Un país elige a un presidente para que lleve a cabo un programa de Gobierno. Y quienes quieren un programa distinto deben esperar a hacerse elegir. Esas son, más o menos, las reglas del juego. Pero entre un Gobierno y otro siguen existiendo diferencias en la sociedad, vertientes ideológicas que deben contar con un espacio en el cual tramitarse. Ese espacio existe: se llama Congreso. Y era allí donde el proyecto tributario tenía que haber sido estudiado y, como el Ejecutivo no contaba con los votos para hacerlo aprobar, probablemente derrotado. Sin embargo, los líderes de los principales partidos de oposición sometieron al presidente a un chantaje: “Si no quiere que haya gente en la calle contagiándose de covid, retire la reforma”. Lo increíble fue que lo dijeran quienes tenían en sus manos el poder de modificarla o incluso hundirla, si eso deseaban.
Así las cosas, las 300 páginas de cifras y tecnicismos fueron expulsadas del escenario natural donde debían debatirse y fueron puestas a la consideración de la calle. Y la calle decidió que de lo que servían era de lumbre. Si en las calles hay gente berraca, como se dice en Colombia, es porque este fue, sí, un fracaso del Ejecutivo. Pero también fue un fracaso estruendoso, un abandono de deberes, del Legislativo.
El resultado es el estallido de los últimos días. Manifestaciones legítimas, pero también destrucción, saqueos, incendios. Bloqueos viales que cortan el suministro de alimentos a los mercados y de oxígeno a los hospitales. Quince estaciones de policía quemadas en Bogotá, una de ellas con diez agentes adentro. Cuando escaparon, fueron atacados a golpes.
El saldo más trágico, sin embargo, es el de al menos 24 muertes, casi todas civiles, cuyas circunstancias el Estado debe aclarar cuanto antes. Múltiples videos en redes sociales evidencian un uso desmedido de violencia por parte de miembros de la Fuerza Pública, situación que desmorona el respaldo interno e internacional al Gobierno y exige ser repudiada y sancionada con dureza.

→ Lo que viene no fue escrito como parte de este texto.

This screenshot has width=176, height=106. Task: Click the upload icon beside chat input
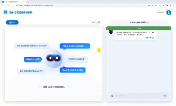[112, 96]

Cuando la calle puso a Sebastián Piñera contra las cuerdas en 2019, al presidente chileno le quedaba un fusible por quemar: acceder a reformar la Constitución, como exigían los manifestantes. Iván Duque no tiene esa opción. La Constitución colombiana de 1991 goza de amplia legitimidad, sobre todo entre quienes hoy protestan. La única salida es atender el inconformismo del pueblo, aunque con márgenes de negociación sumamente estrechos.
El presidente ya dio un primer paso: el lunes aceptó la renuncia del ministro de Hacienda, después de retirar la reforma tributaria el domingo, tal y como exigían los líderes de la oposición. Las protestas, sin embargo, se agudizaron, lo que lleva a preguntarnos qué tanto representan realmente esos líderes a los manifestantes. Una de las dificultades de esta negociación es que no está del todo claro con quiénes hay que negociar.
Thierry Ways es empresario e ingeniero colombiano.